With the summer season unfolding, it’s important for people to understand that as they sign a waiver before participating in an activity — or something for their child — these waivers need to be specifically worded, so they know what rights they are giving up, she tells AdvocateDaily.com.

“A waiver is essentially a side-contract between the person doing the activity and the entity that is hosting it,” says Edwards, partner with Edwards Pollard LLP.

“If you want the participant to give up any right or their ability to sue, you have to make sure that they understand what they’re giving up,” she says.

It’s not sufficient to include such material in the fine print of a lengthy document, Edwards says.

“You have to make sure that it’s been brought to their attention, that they understand what it means, and what they’re giving up.”

In cases involving a minor — such as at trampoline parks or rock-climbing gyms — waivers are often signed by an adult on the child’s behalf, Edwards says.

“There’s an overriding public policy that if you’re trying to put the waiver in place for a child, you’re essentially trying to get a child to give up their rights by having an adult sign, and there’s just something wrong with that,” she says. “The child can’t give up their own right because they’re not old enough.”

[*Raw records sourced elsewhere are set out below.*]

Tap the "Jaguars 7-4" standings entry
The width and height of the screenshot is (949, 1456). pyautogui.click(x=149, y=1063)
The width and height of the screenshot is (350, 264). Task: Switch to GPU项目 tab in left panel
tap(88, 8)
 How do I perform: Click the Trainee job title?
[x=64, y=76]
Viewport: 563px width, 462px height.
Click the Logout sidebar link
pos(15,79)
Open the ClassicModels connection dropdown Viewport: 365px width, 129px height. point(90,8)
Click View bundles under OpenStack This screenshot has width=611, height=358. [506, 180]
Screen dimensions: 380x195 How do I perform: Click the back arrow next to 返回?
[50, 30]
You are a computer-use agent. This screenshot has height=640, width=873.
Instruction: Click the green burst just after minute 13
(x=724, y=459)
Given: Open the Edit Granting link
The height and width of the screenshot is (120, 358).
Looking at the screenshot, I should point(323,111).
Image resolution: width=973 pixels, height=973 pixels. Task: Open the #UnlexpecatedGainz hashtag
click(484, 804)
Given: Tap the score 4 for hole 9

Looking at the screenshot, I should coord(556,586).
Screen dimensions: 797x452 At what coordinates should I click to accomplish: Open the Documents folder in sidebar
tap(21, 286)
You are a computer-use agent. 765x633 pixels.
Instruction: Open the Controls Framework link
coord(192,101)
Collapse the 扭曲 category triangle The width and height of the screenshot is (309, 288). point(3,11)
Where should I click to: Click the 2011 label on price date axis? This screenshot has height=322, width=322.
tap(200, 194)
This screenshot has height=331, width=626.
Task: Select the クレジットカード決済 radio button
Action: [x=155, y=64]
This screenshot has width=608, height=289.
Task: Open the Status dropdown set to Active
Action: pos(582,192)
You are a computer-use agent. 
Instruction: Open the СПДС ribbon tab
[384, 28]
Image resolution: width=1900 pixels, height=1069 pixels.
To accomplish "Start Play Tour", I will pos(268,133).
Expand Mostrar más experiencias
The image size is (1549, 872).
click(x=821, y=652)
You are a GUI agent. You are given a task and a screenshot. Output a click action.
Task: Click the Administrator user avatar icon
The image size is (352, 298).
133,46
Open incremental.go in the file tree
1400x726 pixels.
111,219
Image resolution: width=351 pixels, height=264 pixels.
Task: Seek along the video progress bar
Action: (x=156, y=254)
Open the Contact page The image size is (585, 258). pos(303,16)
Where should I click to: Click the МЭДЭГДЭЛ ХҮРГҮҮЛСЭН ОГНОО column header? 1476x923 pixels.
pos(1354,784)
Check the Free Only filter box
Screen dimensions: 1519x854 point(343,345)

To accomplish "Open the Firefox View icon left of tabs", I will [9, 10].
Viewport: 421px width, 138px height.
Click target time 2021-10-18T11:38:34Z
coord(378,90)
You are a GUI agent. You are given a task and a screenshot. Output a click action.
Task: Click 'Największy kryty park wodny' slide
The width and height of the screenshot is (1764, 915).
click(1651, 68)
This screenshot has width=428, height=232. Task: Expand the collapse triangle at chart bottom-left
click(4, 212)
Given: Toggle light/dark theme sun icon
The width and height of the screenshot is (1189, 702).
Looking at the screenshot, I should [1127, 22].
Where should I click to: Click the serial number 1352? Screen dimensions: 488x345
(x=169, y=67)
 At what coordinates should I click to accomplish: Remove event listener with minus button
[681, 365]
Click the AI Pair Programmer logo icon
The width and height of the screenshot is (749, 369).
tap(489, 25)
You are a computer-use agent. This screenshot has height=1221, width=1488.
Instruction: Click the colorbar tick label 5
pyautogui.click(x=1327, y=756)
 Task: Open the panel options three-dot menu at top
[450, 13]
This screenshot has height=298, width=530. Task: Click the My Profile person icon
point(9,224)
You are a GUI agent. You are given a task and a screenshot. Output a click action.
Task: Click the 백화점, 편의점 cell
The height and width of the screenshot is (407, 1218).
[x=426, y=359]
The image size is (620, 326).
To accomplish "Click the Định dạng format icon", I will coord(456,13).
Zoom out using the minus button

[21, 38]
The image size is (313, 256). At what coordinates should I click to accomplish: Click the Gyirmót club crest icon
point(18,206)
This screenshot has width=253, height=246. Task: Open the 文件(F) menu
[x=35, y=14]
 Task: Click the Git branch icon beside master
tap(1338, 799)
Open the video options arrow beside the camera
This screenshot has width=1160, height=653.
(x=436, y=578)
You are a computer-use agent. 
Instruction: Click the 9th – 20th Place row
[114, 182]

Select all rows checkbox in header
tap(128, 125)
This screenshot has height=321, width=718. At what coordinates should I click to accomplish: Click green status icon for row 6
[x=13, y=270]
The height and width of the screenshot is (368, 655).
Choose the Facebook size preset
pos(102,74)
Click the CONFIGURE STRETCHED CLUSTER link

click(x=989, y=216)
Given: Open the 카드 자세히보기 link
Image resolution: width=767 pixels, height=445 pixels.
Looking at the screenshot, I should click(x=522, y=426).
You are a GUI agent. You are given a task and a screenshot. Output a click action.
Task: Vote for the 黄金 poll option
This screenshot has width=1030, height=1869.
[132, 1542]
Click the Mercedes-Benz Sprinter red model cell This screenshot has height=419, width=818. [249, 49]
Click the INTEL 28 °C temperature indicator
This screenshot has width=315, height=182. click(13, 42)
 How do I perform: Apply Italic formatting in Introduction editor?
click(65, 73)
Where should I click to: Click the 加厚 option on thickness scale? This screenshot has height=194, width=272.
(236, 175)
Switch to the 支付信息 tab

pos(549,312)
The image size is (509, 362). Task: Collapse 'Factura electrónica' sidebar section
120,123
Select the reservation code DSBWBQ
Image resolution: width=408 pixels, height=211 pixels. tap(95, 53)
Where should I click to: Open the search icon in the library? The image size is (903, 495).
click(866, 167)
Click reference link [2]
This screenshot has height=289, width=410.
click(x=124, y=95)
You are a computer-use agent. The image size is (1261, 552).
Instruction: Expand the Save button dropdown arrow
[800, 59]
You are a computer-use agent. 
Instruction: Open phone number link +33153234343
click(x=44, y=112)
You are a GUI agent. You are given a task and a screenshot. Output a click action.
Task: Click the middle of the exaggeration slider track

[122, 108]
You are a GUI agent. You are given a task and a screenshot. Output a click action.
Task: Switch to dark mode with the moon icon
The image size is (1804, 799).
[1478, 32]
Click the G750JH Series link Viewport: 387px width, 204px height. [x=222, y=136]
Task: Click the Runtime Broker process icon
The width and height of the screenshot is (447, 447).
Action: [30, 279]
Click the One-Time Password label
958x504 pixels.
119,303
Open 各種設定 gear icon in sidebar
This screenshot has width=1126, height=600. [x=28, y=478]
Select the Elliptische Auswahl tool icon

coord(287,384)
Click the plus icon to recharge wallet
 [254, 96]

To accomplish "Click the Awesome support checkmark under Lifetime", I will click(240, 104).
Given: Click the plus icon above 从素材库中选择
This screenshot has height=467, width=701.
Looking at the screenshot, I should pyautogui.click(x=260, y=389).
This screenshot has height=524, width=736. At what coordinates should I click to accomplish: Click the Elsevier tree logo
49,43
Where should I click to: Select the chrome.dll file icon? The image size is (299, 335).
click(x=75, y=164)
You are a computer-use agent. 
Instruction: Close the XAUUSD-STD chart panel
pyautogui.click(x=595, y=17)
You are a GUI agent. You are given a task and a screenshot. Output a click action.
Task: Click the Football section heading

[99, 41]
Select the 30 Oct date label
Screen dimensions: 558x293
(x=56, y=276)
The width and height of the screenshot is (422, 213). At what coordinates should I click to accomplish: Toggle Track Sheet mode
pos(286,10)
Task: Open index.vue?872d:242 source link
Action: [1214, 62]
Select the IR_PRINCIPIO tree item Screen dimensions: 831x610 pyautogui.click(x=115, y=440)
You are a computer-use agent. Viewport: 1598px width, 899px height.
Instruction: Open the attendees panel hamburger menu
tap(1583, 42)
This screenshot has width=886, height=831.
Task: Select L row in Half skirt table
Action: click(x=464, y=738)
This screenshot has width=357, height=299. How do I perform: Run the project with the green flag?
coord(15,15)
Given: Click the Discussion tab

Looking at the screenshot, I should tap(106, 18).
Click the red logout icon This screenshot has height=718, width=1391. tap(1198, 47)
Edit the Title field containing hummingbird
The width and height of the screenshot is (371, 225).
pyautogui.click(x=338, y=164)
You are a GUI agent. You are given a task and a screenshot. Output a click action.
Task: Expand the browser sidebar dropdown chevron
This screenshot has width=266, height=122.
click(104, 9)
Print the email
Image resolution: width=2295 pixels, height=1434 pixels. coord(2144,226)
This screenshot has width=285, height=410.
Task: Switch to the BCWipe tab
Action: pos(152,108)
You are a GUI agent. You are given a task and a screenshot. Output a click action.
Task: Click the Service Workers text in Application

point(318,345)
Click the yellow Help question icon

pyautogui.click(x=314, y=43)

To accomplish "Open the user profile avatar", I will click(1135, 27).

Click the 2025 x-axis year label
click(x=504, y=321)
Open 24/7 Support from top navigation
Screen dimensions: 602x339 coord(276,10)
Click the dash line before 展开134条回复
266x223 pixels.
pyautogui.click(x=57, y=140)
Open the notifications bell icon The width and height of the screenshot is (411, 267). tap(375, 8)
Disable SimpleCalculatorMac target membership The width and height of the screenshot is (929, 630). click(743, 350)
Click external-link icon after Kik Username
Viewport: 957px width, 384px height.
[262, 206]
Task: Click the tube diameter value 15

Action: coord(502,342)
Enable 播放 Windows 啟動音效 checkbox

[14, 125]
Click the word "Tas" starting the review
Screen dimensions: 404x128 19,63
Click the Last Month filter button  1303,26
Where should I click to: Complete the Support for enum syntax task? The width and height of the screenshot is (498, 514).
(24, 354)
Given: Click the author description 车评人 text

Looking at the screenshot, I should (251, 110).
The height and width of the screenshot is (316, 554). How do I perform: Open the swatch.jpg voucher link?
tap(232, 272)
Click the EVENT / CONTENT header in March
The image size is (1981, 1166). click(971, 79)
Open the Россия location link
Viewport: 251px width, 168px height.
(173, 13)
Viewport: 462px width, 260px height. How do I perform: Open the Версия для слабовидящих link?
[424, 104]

Adults, on the other hand, can make decisions about what risks they are willing to assume, Edwards says. However, she says recent case law that invokes the Consumer Protection Act indicates the activities offered must be of acceptable quality, even if there is a waiver. Businesses must also take reasonable action to ensure their premises are safe.

“If, for example, you go into a rock-climbing gym, you’ve signed a waiver, and you’ve accepted the risk that goes with that activity, the waiver would likely apply to you,” Edwards says. “However, if you slip on water on the floor, that was not a risk that you assumed. You assumed the risks involved with a rock-climbing type of activity, not with them having improper maintenance in their facility,” she says.

If an individual does not agree with the terms of the waiver, they may attempt to cross out certain parts, but that may not be accepted by the business, Edwards says.

“As long as both sides have agreed to what the terms are, it can be enforced,” she says. “Often you have no choice if you want to participate — you have to sign. If you’re not willing to accept the risks of a particular activity, you shouldn’t be engaging in it.”

But for those who are injured after signing a waiver, Edwards suggests they have an experienced lawyer review the waiver to determine if a lawsuit is still an option.

“You always have to look at the facts in terms of how the waiver was presented to you, and how much time you had to read it,” she says.

For example, for people who digitally agree to waivers at trampoline parks, they often have to click a box to indicate they have read a section. Edwards says a judge likely wouldn’t look too kindly on a person who argues they didn’t bother to read the waiver, even though they clicked the box.

On the other hand, if someone was asked to sign a waiver before white-water rafting while sitting in the boat, she says one might argue the person didn’t have a reasonable chance to review the risks they agreed to.

“It’s always best practice to obtain a copy of the waiver and review it to see if legal action is possible,” Edwards says.